Ланьков: Не совсем. Было очень хорошо так о себе думать. Нет. Все очень просто. Им иногда очень хочется заработать, впустить какую-нибудь иностранную делегацию. А им, как в Советском Союзе, – растворимый кофе и в нагрузку верблюжью колючку: «Берете растворимый кофе, но и берите верблюжью колючку». Неразделимый пакет. Консул скрипит зубами и штампует мне визу, а потом происходят разные замечательные события. Когда мне молодая, толстенькая девушка, вся в золоте, сказала, чья она внучка, я издал легкий вопль (действительно), и потом мы очень долго обсуждали особенности личной и семейной жизни ее деда, друзей деда. В конце 2005 г. мне лично выделили молодую мисс Берия или мисс Дзержинская, не знаю, как по-советски, – внучка основателя северокорейской госбезопасности – Пан Хак Сэ, вообще, по-моему, пан Николай Игнатьевич, родом из Казахстана. Но он основал и руководил. Причем его не зарезали, что самое интересное. Так до старости и дожил. Обычно такие люди плохо кончают, он очень хорошо кончил. Интересно. Хотя самое любопытное, что когда ты в Пхеньяне, и за тобой идет куча народу, многого не увидишь. Реально куда больше можно узнать, тихо поглощая спиртосодержащие жидкости с перебежчиками в Сеуле.

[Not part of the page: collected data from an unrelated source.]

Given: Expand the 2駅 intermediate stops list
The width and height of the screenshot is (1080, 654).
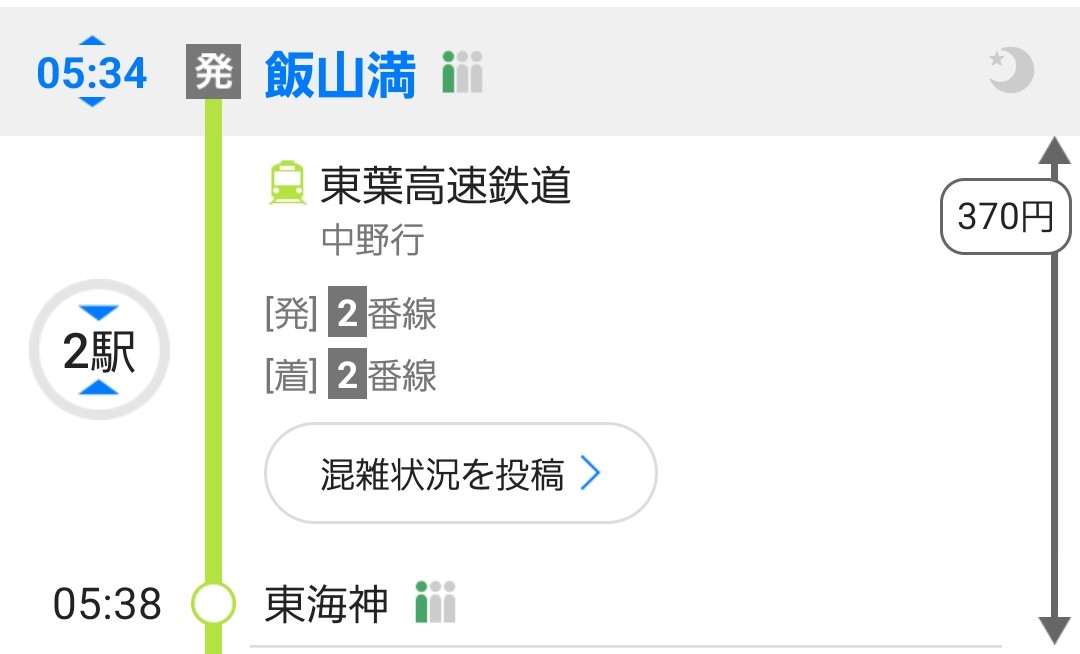Looking at the screenshot, I should 99,351.

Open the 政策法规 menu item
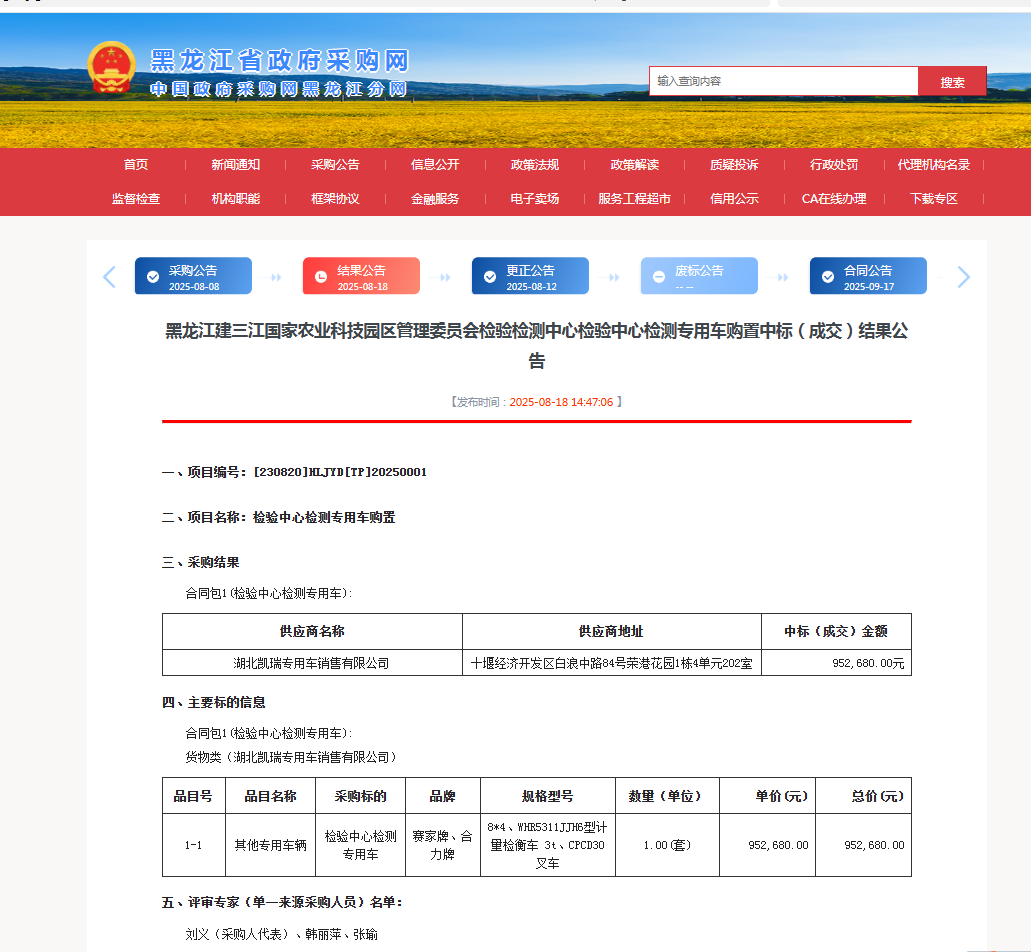[x=537, y=164]
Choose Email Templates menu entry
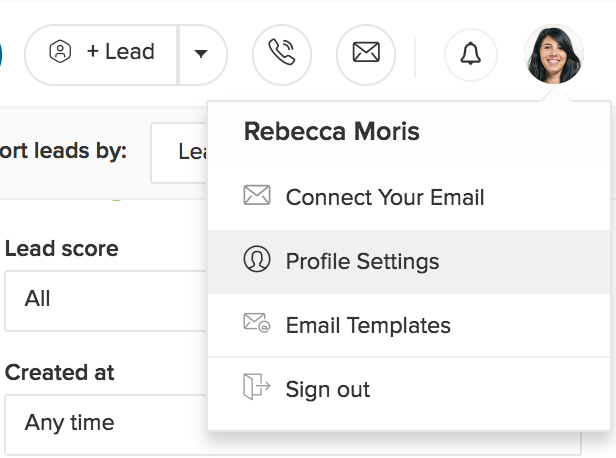Screen dimensions: 616x458 tap(368, 325)

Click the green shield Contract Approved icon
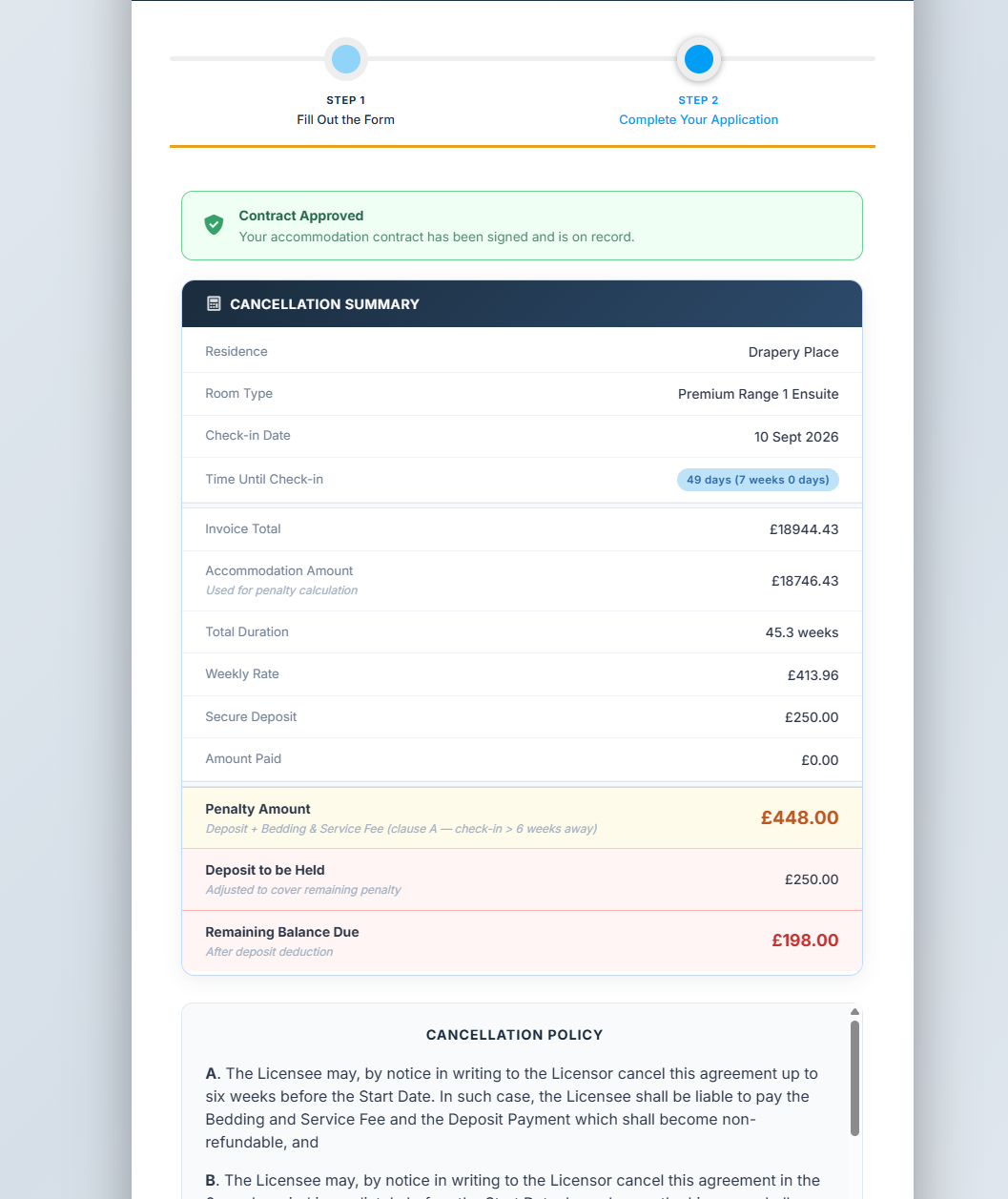pos(214,225)
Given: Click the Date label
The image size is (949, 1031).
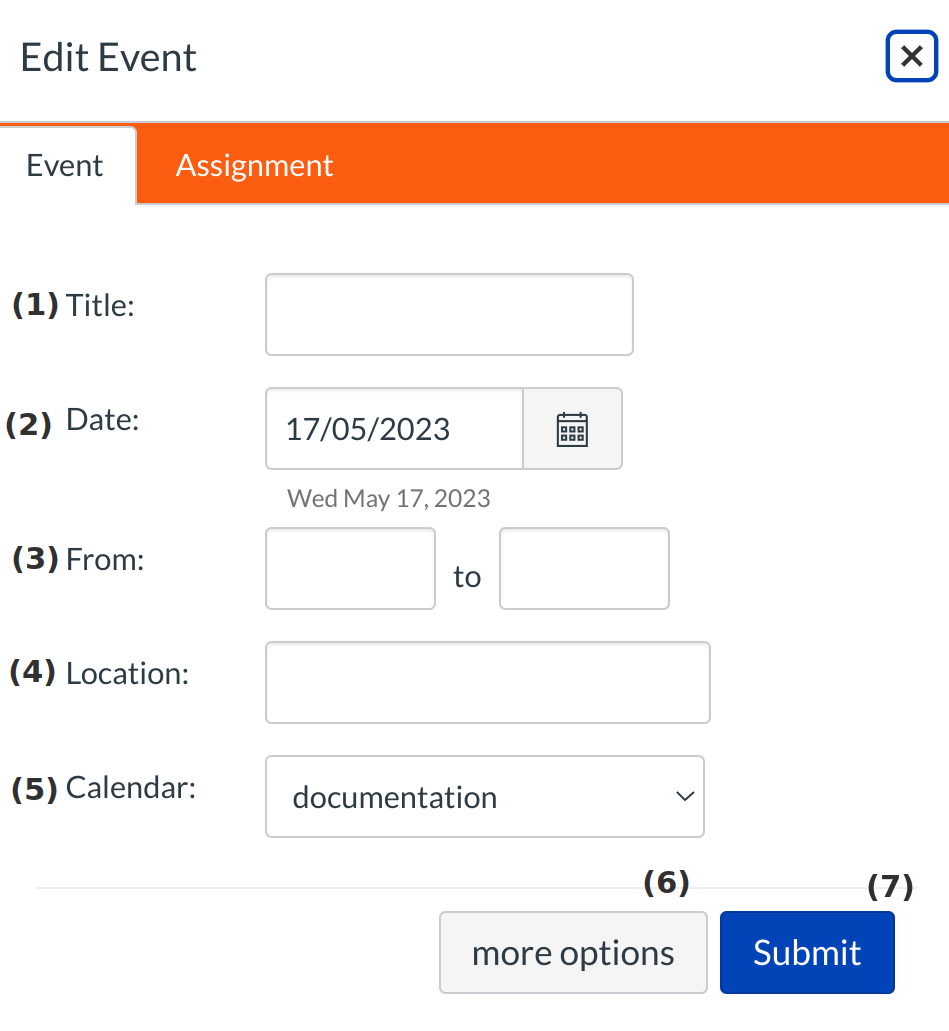Looking at the screenshot, I should (x=102, y=420).
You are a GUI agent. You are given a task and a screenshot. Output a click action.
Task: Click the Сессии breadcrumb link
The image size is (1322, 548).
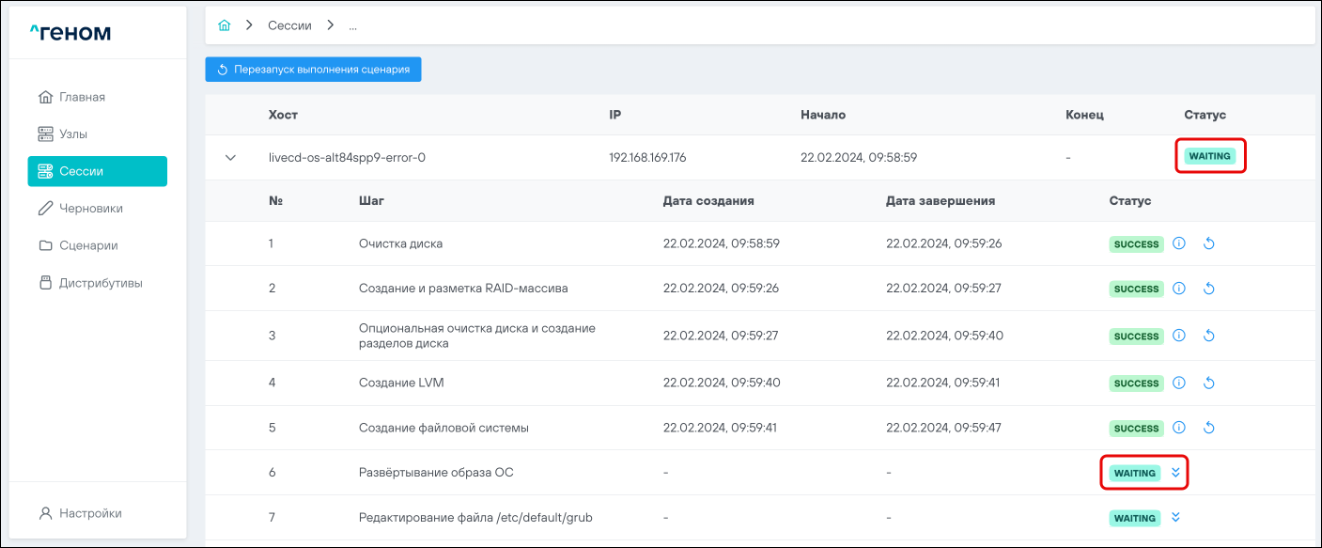[289, 25]
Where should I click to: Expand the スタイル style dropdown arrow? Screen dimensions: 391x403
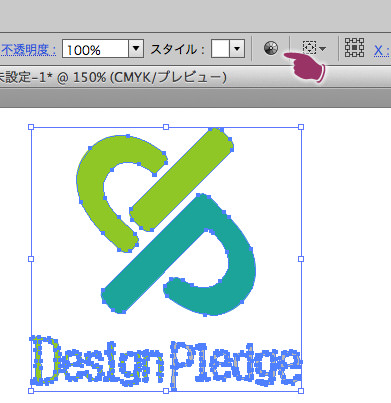click(x=237, y=49)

Кирилл Еськов: Насколько я понял, для Кореи «классического» сталинистского периода, о котором вы говорили, были не очень характерны масштабные репрессии внутри самой бюрократии и службы безопасности, которые очень характерны для европейских сталинистских режимов. А как поддерживался порядок внутри? Как чисто технически обрубались те горизонтальные корпоративные связи внутри бюрократии, которые обычно и губят такие режимы?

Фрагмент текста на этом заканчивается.